Pam was working at one of the biosafety hoods in Karl’s lab, preparing brain cell cultures for drug testing as soon as they got Ed Coleman’s mass spec results. So far he’d analyzed nine of their thirteen candidates. None matched the real drug. What if none of them matched? She put that thought out of her mind. One of the remaining four had to be it.

She just had two more dishes to go when Karl came over to the hood. It was after one and she knew he’d be clamoring to go to lunch, which he almost religiously ate at noon.

“Hang on just another minute,” she said. “Let me finish this and I’ll buy you an extra sandwich.”

“No, it’s not lunch. I got a call from Ed Coleman. He has news.”

She whirled around on her lab stool to face him. “What?”

“He didn’t say. Just that we should come over.”

She put the dishes aside and got up to follow Karl out of the lab. This could be it. But it could also be another setback. Why didn’t Coleman say anything?

Karl had to struggle to keep up with her as she hurried across campus to the chemistry building. When they reached Coleman’s office, his door was open and several sheets of paper were spread out on his conference table.

“We’ve got a match,” he said.

Pam’s eyes started to tear up. This is it. The drug I’ve been after for all these years.

She sat down to steady herself as Coleman showed them two tracings. “This is the spectrum from the unknown compound you gave me earlier, and this is from one of the candidates you got from the chemical library.”

He lined them up and Pam could see they were identical. Coleman tapped the mass spec tracing. “There’s no question about it. This is your drug.”

Pam let out a deep breath. “Are you sure? Is it really the same compound?”

Karl answered with a chuckle. “You can see it is, Pam. This is your drug.”

She jumped up and managed to get her arms around both of them in a group hug.

• • •

Jake was surprised to get a mid-afternoon call from Pam.

“We’ve got it,” she said. “Ed Coleman identified the right drug by mass spec.”

“What!” Jake almost plowed into the car in front of him on Memorial Drive. He quickly pulled off the road. “My God Pam, that’s fabulous! Congratulations.”

She laughed. “It’s such an enormous relief, I can hardly believe it. After all this, I finally have a real Alzheimer’s drug.”

“It’s wonderful, it really is. So now what? Do you have more work to do there?”

“Karl and I are going to set up some big experiments over the next couple of days so that we’ll have biological data in the brain cell system. Once we get those started, I’m going to come home. It’ll take a couple of weeks before the cultures are ready to read, and I’ll come back here then to analyze the results.”

“Good, I miss you. And I also have some news about Prescott. I’ve confirmed that he was with Holly at the Gordon Conference and continued seeing her back in Boston.”

“So you were right. But still, that just means they were having an affair. Not that he was involved in trying to steal the drug.”

“True enough,” Jake said. “But I’ll bet what happened is that Prescott offered her a job in his lab if she sabotaged the work and pinned the fraud on you. Then the two of them could pretend to independently discover the real compound and get all the credit. Except he wound up killing her when he decided he didn’t trust her.”
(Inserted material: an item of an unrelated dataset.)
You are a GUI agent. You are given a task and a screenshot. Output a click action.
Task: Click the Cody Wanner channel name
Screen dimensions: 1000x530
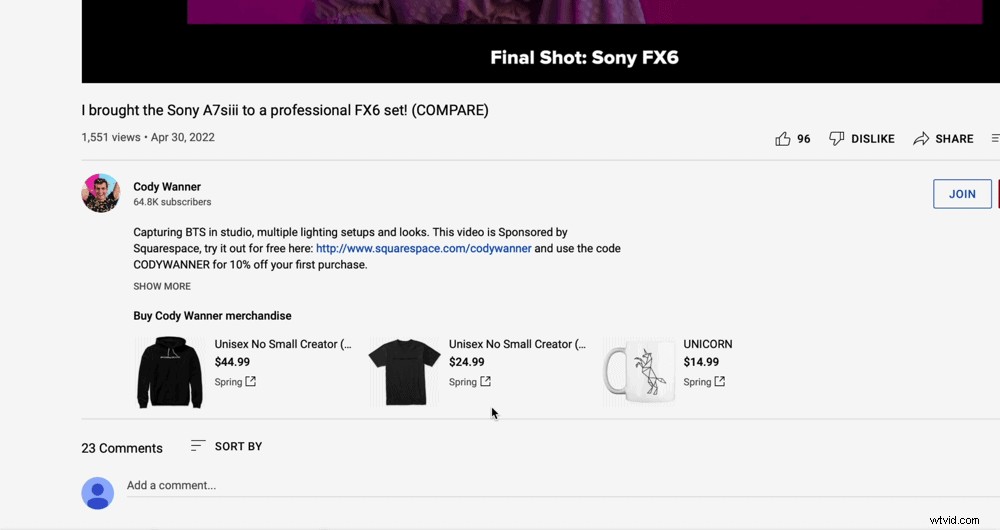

Pam sighed. “I don’t know. He may be an asshole, but a killer? It’s hard to believe. Maybe Holly just killed herself when she was about to be exposed and laid the blame on me out of anger. Prescott didn’t have to have anything to do with her death.”

“Maybe. I agree that’s a possibility, but my gut tells me otherwise. I’m going to have to find out, for your own safety. If I’m right, we can’t leave him running around.”

“Yes, I can see that. So what are you going to do next?”

“Wait for one more piece of evidence. Prescott told me he was going to send me a copy of his paper claiming to have discovered his own Alzheimer’s drug. Let’s see how it compares to yours.”